━━ EXCERPTED PASSAGE ━━

Yazmeen Alexis Jamieson (born 17 March 1998) is a footballer who plays as a goalkeeper for Simcoe County Rovers FC in League1 Ontario. Born in Canada, she represents the Jamaica women's national team.

Early life 
Jamieson was born to a Jamaican father and a Grenadian mother. She started playing soccer at age 6. She attended Bayview Glen School, winning the Elite Athlete Award. She played youth soccer with Toronto Eagles SC and Unionville Milliken SC. She was awarded the 2017 Grenada Association of Toronto Diaspora Award.

Playing career

College 
She played for Carleton University from 2016 to 2018 and suffered from an injury in 2017. In 2019, she gave up her college eligibility in order to play professionally overseas in New Zealand to improve her chances for the Jamaican national team selection for the 2019 FIFA Women's World Cup.

Club 
In 2019, she joined New Zealand club Papakura City, where she made her senior debut

In 2021, Yazmeen signed a short-term contract with the Swedish club P18 IK in the second division. She started 6 out of the seven matches she was there for and helped bring the team to the final playoffs round. The team won the final match therefore promoting them to Division 1 in Sweden.

In 2022, she joined Canadian club Simcoe County Rovers in League1 Ontario. She was named a league Third Team All-Star in 2022.

In September 2022, she joined GPSO 92 Issy in the French Division 2 Féminine.

In 2023, she returned to Simcoe County Rovers FC.

International career
In 2013, at age 15, while on a tour to Jamaica with her youth club team, the Jamaican women's technical director learned of her Jamaican  heritage and arranged for her to trial with the Jamaican U20 team. Soon after, she made the roster for the Jamaican U17 team for the U17 World Cup qualifier, however, she was unable to secure her Jamaican citizenship and passport in time and was unable to join the team.

━━━
━━ MATERIAL ━━

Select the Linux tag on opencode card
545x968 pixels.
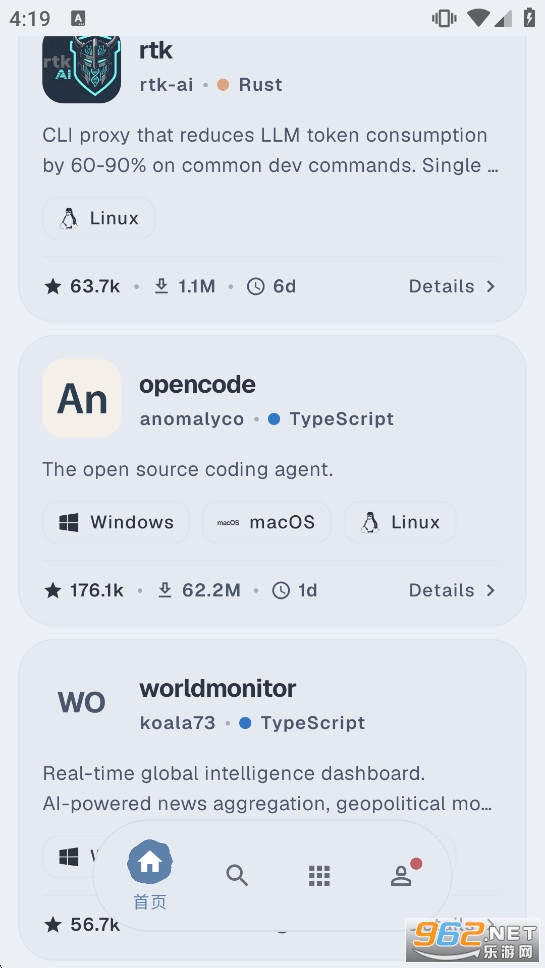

━━━

- DIRECTIONS:
A. Using the Jamieson biography, answer these questions:
(i) At what age did Jamieson start playing soccer?
(ii) Which New Zealand club did she join in 2019?
(iii) In which league does GPSO 92 Issy play?
B. Translate this sentence from the Jamieson biography into French: "She started playing soccer at age 6."
The data above is separate material, unrelated to the Jamieson biography.

- OUTPUTS FOR THE TASKS:
A.
(i) At age 6.
(ii) Papakura City.
(iii) The French Division 2 Féminine.

B. Elle a commencé à jouer au football à l'âge de 6 ans.